- Your assignment:
In the entries below, which lines run from the one containing "ladyboys.pro (155, 2301)" to the one containing "nastyladyboys.com (165, 2531)"? Copy exactly those lines, ends included, and no others.
[Start of section]
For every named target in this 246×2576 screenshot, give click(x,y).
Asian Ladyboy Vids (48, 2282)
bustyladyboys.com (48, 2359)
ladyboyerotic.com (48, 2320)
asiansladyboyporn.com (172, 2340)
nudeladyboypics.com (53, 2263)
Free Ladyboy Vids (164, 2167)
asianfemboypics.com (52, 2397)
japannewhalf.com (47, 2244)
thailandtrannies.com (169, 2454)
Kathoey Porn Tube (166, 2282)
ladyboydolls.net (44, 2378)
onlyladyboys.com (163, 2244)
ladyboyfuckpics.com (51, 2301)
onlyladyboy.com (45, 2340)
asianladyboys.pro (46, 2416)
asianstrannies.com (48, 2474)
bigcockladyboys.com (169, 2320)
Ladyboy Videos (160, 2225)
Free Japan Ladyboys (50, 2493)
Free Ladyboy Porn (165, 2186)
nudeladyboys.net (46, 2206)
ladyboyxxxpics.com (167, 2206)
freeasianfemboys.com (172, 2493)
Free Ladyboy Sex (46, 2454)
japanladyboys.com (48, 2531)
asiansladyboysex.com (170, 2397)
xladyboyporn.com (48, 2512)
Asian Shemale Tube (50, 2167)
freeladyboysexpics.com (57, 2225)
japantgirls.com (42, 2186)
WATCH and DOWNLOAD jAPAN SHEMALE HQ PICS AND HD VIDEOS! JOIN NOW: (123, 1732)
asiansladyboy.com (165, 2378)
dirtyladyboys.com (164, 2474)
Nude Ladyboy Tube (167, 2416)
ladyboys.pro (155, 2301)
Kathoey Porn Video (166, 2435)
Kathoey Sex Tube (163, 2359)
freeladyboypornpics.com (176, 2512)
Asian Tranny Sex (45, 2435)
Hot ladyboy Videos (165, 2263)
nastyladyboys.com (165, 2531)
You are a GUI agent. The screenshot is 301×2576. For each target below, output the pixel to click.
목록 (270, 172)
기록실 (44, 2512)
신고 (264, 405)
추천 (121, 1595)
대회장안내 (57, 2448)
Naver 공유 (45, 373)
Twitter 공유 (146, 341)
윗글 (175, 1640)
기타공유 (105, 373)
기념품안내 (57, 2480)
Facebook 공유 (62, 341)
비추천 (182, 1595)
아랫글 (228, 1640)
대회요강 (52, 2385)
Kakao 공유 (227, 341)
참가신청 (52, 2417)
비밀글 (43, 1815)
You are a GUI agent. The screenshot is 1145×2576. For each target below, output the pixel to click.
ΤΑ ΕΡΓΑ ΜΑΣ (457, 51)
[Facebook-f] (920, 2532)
[End of section]
- Reply to the task:
ladyboys.pro (155, 2301)
Kathoey Porn Video (166, 2435)
Kathoey Sex Tube (163, 2359)
freeladyboypornpics.com (176, 2512)
Asian Tranny Sex (45, 2435)
Hot ladyboy Videos (165, 2263)
nastyladyboys.com (165, 2531)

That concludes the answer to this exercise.